* [Selected passage]:
ANIME REVIEW | "Cutie Honey Universe" Struggles With Overall Tone
There are right ways and wrong ways to adapt classic anime & manga series, and no one has experienced both of those outcomes quite like Go Nagai. Last year alone, fans of his work witnessed new takes on his classics Devilman and Mazinger Z, both of which were hailed by critics as a beautiful nod to what he does best. So when Cutie Honey was announced to get the same treatment, many fans jumped for joy over what the original magical girl could accomplish in the modern world. Unfortunately, Cutie Honey Universe instead demonstrates how some storytellers don’t quite know how to adapt source material.
The fifth animated adaptation of Nagai’s creation, Cutie Honey Universe follows the titular character (Maaya Sakamoto/Jessica Calvello) as she attempts to thwart the evil organization Panther Claw and its leader Sister Jill (Atsuko Tanaka/Marissa Lenti). Panther Claw seeks Honey’s Airborne Element Fixing Device, a powerful mechanic placed in Honey by her father that allows her to transform and use her superpowers. With the aid of her friend Seiji (Shintaro Asanuma/Scott Gibbs) and his perverted dad Danbei (Kousei Tomita/John Swasey) and little bro Junpei (Yuka Terasaki/Amber Lee Connors), as well as Inspector Genet, Honey aims to save her friends, family, and world with a big dose of Honey Flash for all.
At first, this version of Cutie Honey stays true to the original series. It has its mixture of high-octane action with a good dose of naughty humor, a true trademark of Nagai’s work if there ever was one. Never is it afraid to dive into the latter aspect, with Danbei and Junpei going down naughty roads for Honey in the most raunchiest of ways. Even Honey’s relationship with classmate Natsuko (Yui Horie/Bryn Apprill), while sweet for the most part, can often dive into some blush-induced teasing between the two of them.
Action-wise, Universe shines its brightest when Cutie Honey throws down against Panther Claw. Watching her take down bandits and monsters of all shapes and sizes delivers an excitable spectacle for fans to enjoy. Every punch, kick, swipe, and stab is captured with some stylistic flair, perhaps a nod to the series’s 1970s roots. It’s often cool, with a hint of silliness for good measure when the time calls for it.
However, as for its overall storyline, this adaptation seems to not know what it wants to be. Fans of the original series knows that the tale of Honey Kisaragi was never meant to be taken seriously. Yes, it had some brutal deaths and the like, but most of the gore was presented through a very humorous scope. So when the tone changes halfway through Cutie Honey Universe’s twelve-episode run, it comes off slightly shaky.

* [Job A]:
Answer these questions using the review above.
(i) Which two of Go Nagai's classics received new takes last year?
(ii) What does Panther Claw want from Honey?
(iii) How many episodes make up the run of Cutie Honey Universe?
* [Job B]: Write out the part of the review starting at "The fifth animated" and ending at "Flash for all.".

* [Supplied material]:
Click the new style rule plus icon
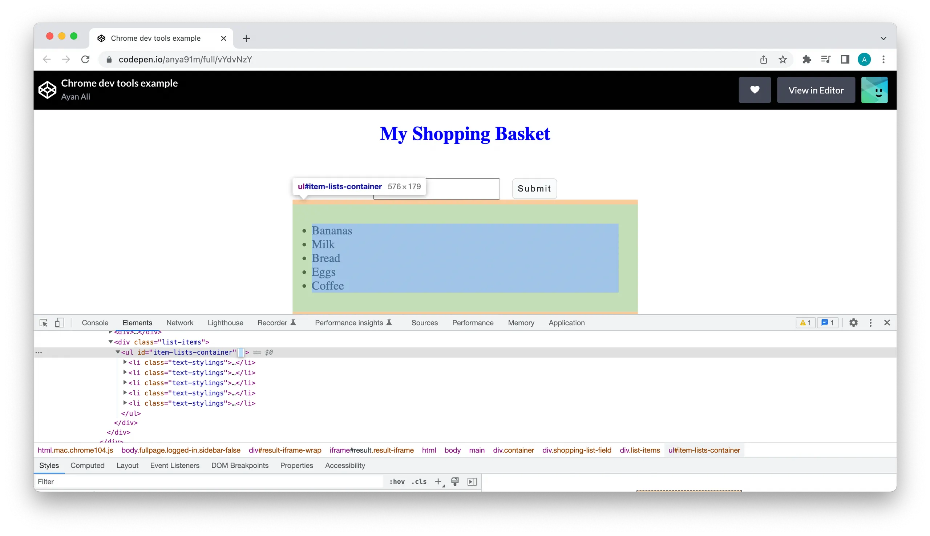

* [Full response A]:
(i) Devilman and Mazinger Z
(ii) Her Airborne Element Fixing Device
(iii) Twelve

* [Full response B]:
The fifth animated adaptation of Nagai’s creation, Cutie Honey Universe follows the titular character (Maaya Sakamoto/Jessica Calvello) as she attempts to thwart the evil organization Panther Claw and its leader Sister Jill (Atsuko Tanaka/Marissa Lenti). Panther Claw seeks Honey’s Airborne Element Fixing Device, a powerful mechanic placed in Honey by her father that allows her to transform and use her superpowers. With the aid of her friend Seiji (Shintaro Asanuma/Scott Gibbs) and his perverted dad Danbei (Kousei Tomita/John Swasey) and little bro Junpei (Yuka Terasaki/Amber Lee Connors), as well as Inspector Genet, Honey aims to save her friends, family, and world with a big dose of Honey Flash for all.